衆議院議員・消費者問題特別委員長の原田義昭様

衆議院議員・消費者問題特別委員長 原田義昭様

衆議院議員・消費者問題特別委員長の原田義昭様は、「トランプ氏が次期大統領に決まったが、決まると世界中で、『自分はトランプ氏が勝つと思っていた』と言う人が出てきたが、アメリカでの報道の85%以上はクリントンが勝つと報じ、日本ではそれ以上の割合だった。そのような中で、代表は以前からトランプの勝利を予想していた。考えてみれば、トランプ氏がまだ大統領に就任してもいないのに日本の総理が会いに行くのもおかしな話だが、そこは安倍総理の強い意志があったのだろう。トランプ氏は実業家であるので、経済については無茶なことはしてこないと思われる。アメリカ・ファーストではあるだろうが、株価は上昇し、円安にも振れているので、日本経済にとってもプラスである。ただし、政治、外交、安全保障では心の準備が必要である。要は自分の国は自分で守れということである。日本の防衛費が5兆円前後であり、思いやり予算として約3、000億円を負担している。トランプ氏は米軍の駐留費を全額負担しろと言っているが、米軍がすぐに撤退することはないだろう。しかし、日本はそろそろ自分の国は自分で守るということを考え始めなければならない。安倍総理は国と国民を間違った方向にもっていくことはないだろう。万世一系の天皇がおられるから我が国が在る。」と、トランプ大統領の誕生を機に日本の安全保障の在り方を考え始めるべきだと訴えられました。

国際正道‐空手連盟正道会館正天會会長の中川正秀様

国際正道‐空手連盟正道会館正天會会長 中川正秀様

 国際正道‐空手連盟正道会館正天會会長の中川正秀様は、「富山県で空手道場を開いている。武道は武士道から生まれた日本の伝統文化である。正道会館で30年間空手道をやってきたが、小中高で学んだ歴史と、武道を通じて学んだ歴史との間に大きな違いがあると感じ、その違いについて自ら学んできた。武道から学んだ文化、特に言葉や様式についてお話ししたい。『回れ右』という言葉があるが、これは左回りだと後ろから敵が襲ってきたときに二挙動となり、対処が遅れるために右回りをする。また、立ち方、座り方について、左足から座り右足から立つのが正しいが、これは敵が襲ってきたときに常に刀を抜ける姿勢をとるためである。さらに、挙手をする際に右手を上げ、手のひらを相手の方に向けるが、これは相手に対して刀を抜かず心を許していることを表している。こうした様式だけでなく、言葉にも伝統文化が残っている。最近『生前退位』という言葉がよく使われているが、この言葉に悪意を感じざるを得ない。正しくは『譲位』である。また、『天皇家』も戦後左翼によって創られた悪意に満ちた造語である。正しくは『皇室』である。さらに『天皇制』は本来日本になかった言葉である。大正時代にソ連のブハーリンや鍋島貞親が世界赤化革命を目指す中、日本でなかなか赤化が進まなかったのは、皇室があるために日本の国体がぶれなかったからだと分析し、『天皇制』という言葉を流布させたのである。皇室を『制度』にしてしまうと破壊することができるため、制度という概念を植え付けたのである。そういう点ではこの作戦は成功していると言える。本来であれば『国体』と呼ぶべきである。このように言葉の破壊が進んでいる。『子供達』という言葉も本来間違いである。目上の人の複数形には『達』『方』を使い、目下の人の複数形には『供』『等』を使うのが正しく、『子供』は『子』の複数形である。」と、動作の意味を武道と関連付けて解説され、誤った言葉について警鐘を鳴らされました。
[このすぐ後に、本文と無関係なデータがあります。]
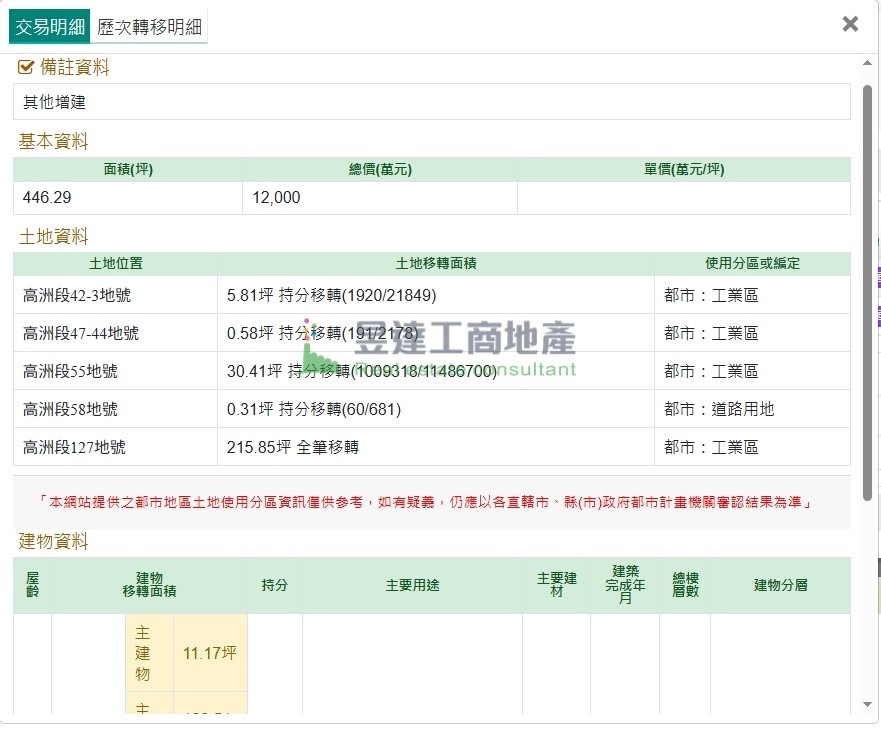Screen dimensions: 881x737
Task: Click the 446.29 area value cell
Action: pos(128,198)
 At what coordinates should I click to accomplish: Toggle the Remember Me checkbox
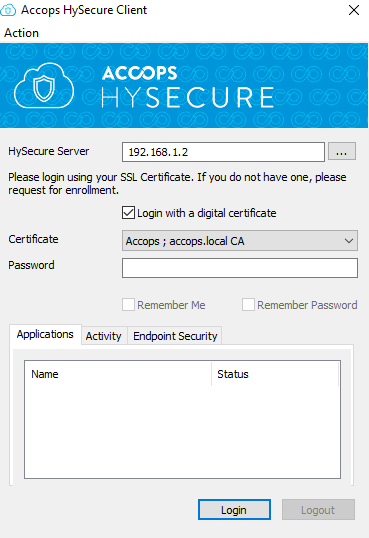(128, 305)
株式会社東京堂インターナショナル代表取締役社長の上田亮一様

株式会社東京堂インターナショナル代表取締役社長 上田亮一様

 株式会社東京堂インターナショナル代表取締役社長の上田亮一様は、「私は昭和23年生まれであるが、父が昭和17年に志願してマーシャル諸島のミレー島で朝鮮人を徴用して飛行場建設に従事した。当時慰安婦もいたが、ちゃんとお金を払って遊びに行ったという。父の部隊には朝鮮人もいたが、日本人は日本人の女性を好み、朝鮮人は朝鮮人の女性を好んでいたようだ。朝鮮人は気が小さく、敵の攻撃があると、散らばるように命じても集まってしまう一方で、死体を片付けるように命じると、スコップで無造作に片付けるようなところがあったと聞いている。飛行場を建設する際に、土を固めて時間をかけて建設したが、米軍は鉄板を敷いてすぐに使っていたのを見て、こうした合理性では米軍に勝てないと思ったと父は言っていた。父は昭和20年12月に帰国できたが、途中で硫黄島を見ると、でこぼこになっていて、行きと帰りとでは全く違う姿になっているのを見て、戦闘の激しさを実感したようだ。」と、御尊父の戦争体験を紹介されました。

 

 最後に塾長は、「バンクーバーで当初アップルタウンを客室に置こうとしたら、現地幹部の反対があった。それでも置くようにしたら、当初観光局にクレームを言った宿泊客がいたようであるが、それ以上の批判はこれまでない。本当のことを海外に向けて発信してこなかったことは日本人の怠慢である。特に外務省は予算の1割でも使って、日本のためになる情報発信をするべきである。私がアメリカやカナダでホテルを増やすのは、本当のことを英語で発信するためでもある。第九回となった懸賞論文では、最優秀賞にスタンフォード大学フーヴァー研究所で唯一の日本人教授である西鋭夫氏が選ばれ、12月8日に明治記念館で表彰式が行われる。第一回の最優秀賞に当時現職の航空幕僚長だった田母神俊雄氏が選ばれて以来、8年間で世の中が大きく変わった。本当のことを知れば皆保守になるからこそ、戦後の占領政策では本当のことを知らせないようにしてきたのである。ここで本当のことを知るための努力を、国を挙げてやるべきである。アップルタウンでは英語のコーナーを増やし、来月号からはエッセイの英訳を同月に掲載するようにした。これまで18回にわたってアップルタウンで、トランプ氏が大統領になれば日本にとってチャンスであると書いてきた。トランプ氏の言っていることはまともであり、大統領になればまともな政策が行われるだろう。」と、アパの世界戦略の意義と、海外に向けて英語で情報発信することの重要性を強調されて、会を締め括られました。